- **Passage given**
Rayne Shoes Limited
- Type: Private
- Industry: clothing accessories
- Predecessor: H. & M. Rayne
- Founded: 1899; 127 years ago in London, England
- Founder: Henry Rayne, Mary Rayne
- Defunct: 2003
- Fate: relaunched 2013, dissolved 2023
- Successor: Rayne Shoes Limited
- Headquarters: Fiesso d'Artico, Venice, Italy
- Key people: Luisella Anna Rayne, Nicholas Edward Rayne
- Products: Theatrical costumes; from 1920s shoes
- Website: www.rayneshoes.co.uk^{(Archived 16 July 2024)}

= Rayne (shoe company) =

British footwear company

Rayne (also known as H. & M. Rayne) was a British manufacturer known for high-end and couture shoes. Founded in 1899 as a theatrical costumier, it diversified into fashion shoes in the 1920s.

Its biggest successes came when the grandson of the founders Edward Rayne took charge of the firm in 1952, with further international expansion and strong markets in the United States and France. His input to the brand ended in 1987, when Rayne was sold to David and Rosie Graham. The company ceased trading in 2003 but was relaunched in 2013 with designs created by Laurence Dacade.

Rayne was holder of a Royal Warrant to Queen Mary, Queen Mother, and Elizabeth II, also supplying the shoes worn by Elizabeth II, Princess Margaret, and Princess Anne on their wedding days. It created the shoes worn by Elizabeth Taylor in the film Cleopatra, as well as supplying footwear to many other film stars, from Marlene Dietrich to Brigitte Bardot.

==Company history==
H. & M Rayne was founded in 1889 as a theatrical costumier by Henry and Mary Rayne and located close to The Old Vic in Lambeth. Early clients included Ballets Russes, Anna Pavlova and Vaslav Nijinsky. Its reputation earned it clients across society – it made shoes for actress and Edward VII's mistress Lillie Langtry; later it made shoes for Queen Mary, who awarded the company the first of its three Royal Warrants.

Henry and Mary Rayne's son Joseph inherited the shoe side of the business and opened a store at 58 New Bond Street in 1920, capitalising on the trend for shoes as a fashion item. However, initially it was still known as a theatrical costumier – a December 1920 report in The Times detailed how goods to the value of approximately £479 had been stolen from the theatrical store's Bond Street premises, comprising two pairs of 'dandy' shoes, one pair of bronze shoes, paste buckles and 204 pairs of women's silk stockings. During this era, it also had a store at 15 Rupert Street, just off Shaftesbury Avenue.

- **Set tasks**
A. Which goods does the Rayne article say were stolen from the Bond Street premises in the December 1920 report in The Times? List every one.
B. What is the Rayne article about? Answer in two sentences.

- **Items**
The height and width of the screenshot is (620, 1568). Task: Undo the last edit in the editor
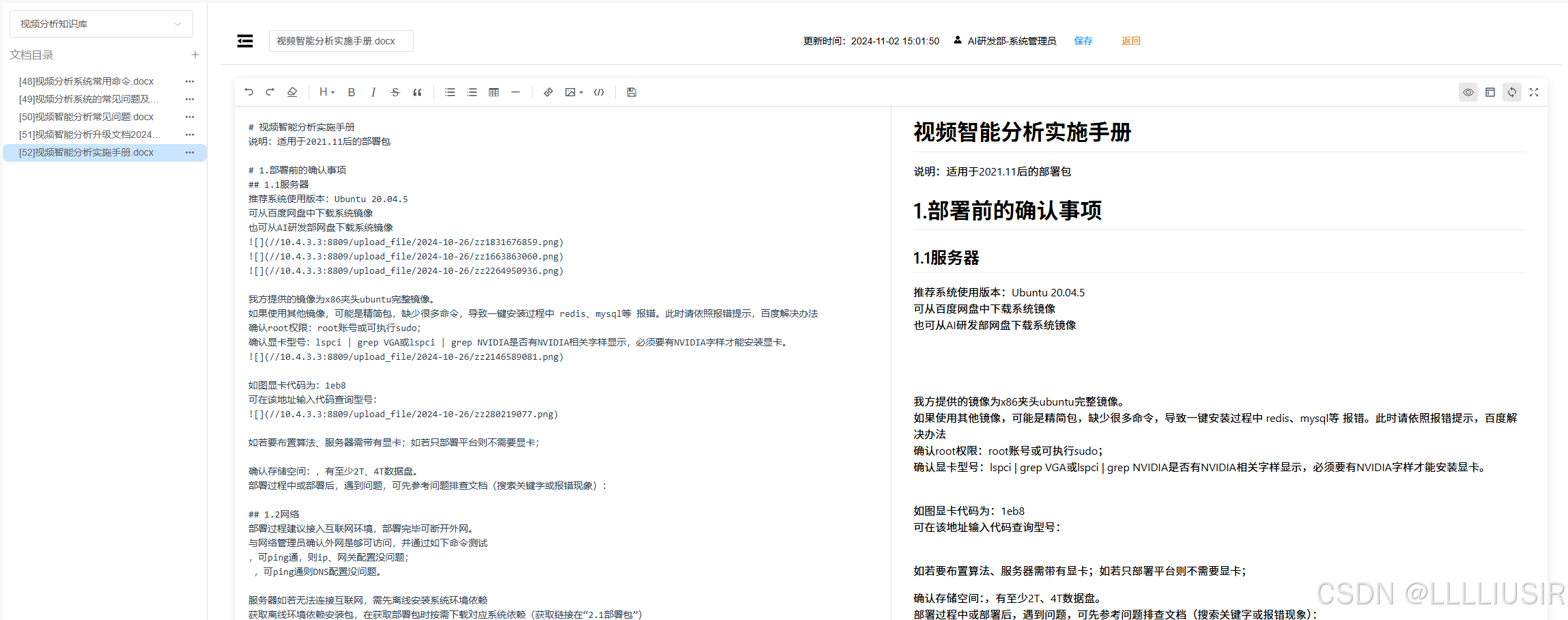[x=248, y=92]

---

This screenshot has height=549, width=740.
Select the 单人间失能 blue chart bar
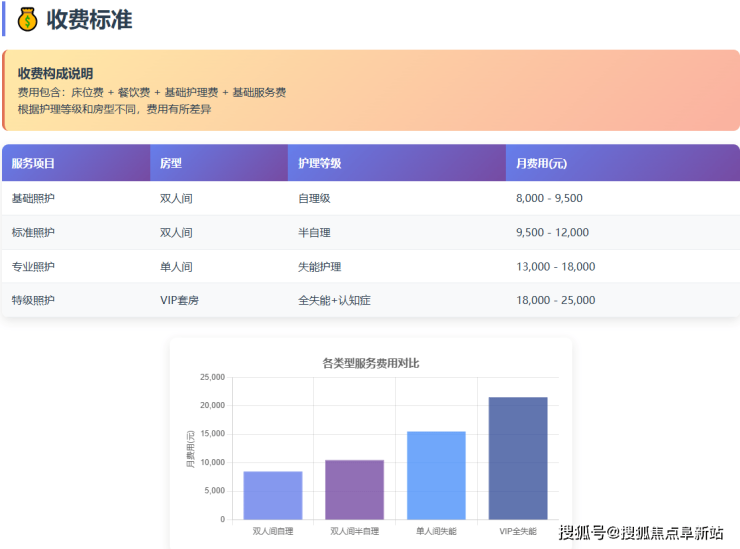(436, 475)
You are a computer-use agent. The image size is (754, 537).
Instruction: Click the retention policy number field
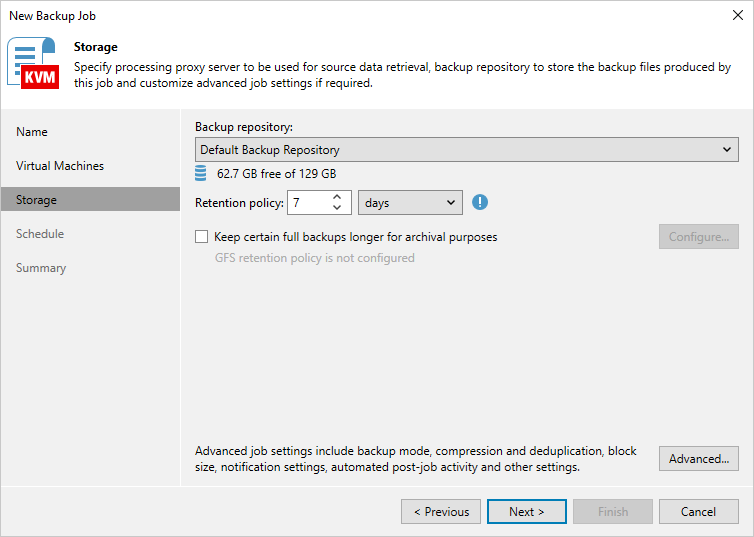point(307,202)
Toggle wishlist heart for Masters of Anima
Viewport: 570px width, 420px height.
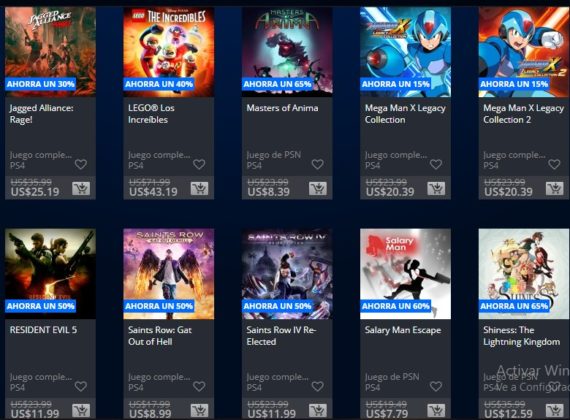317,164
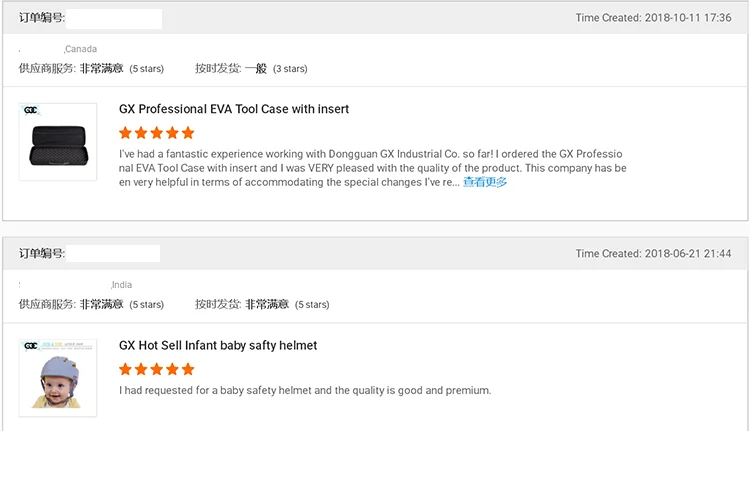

==

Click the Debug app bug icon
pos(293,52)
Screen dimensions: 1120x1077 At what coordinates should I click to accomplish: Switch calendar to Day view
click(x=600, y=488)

- **Task results**
A.
- Two pairs of 'dandy' shoes
- One pair of bronze shoes
- Paste buckles
- 204 pairs of women's silk stockings

B. Rayne was a British manufacturer of high-end and couture shoes that began as a theatrical costumier and diversified into fashion shoes in the 1920s. It held Royal Warrants to Queen Mary, the Queen Mother and Elizabeth II, had its biggest successes after Edward Rayne took charge in 1952, ceased trading in 2003 and was relaunched in 2013.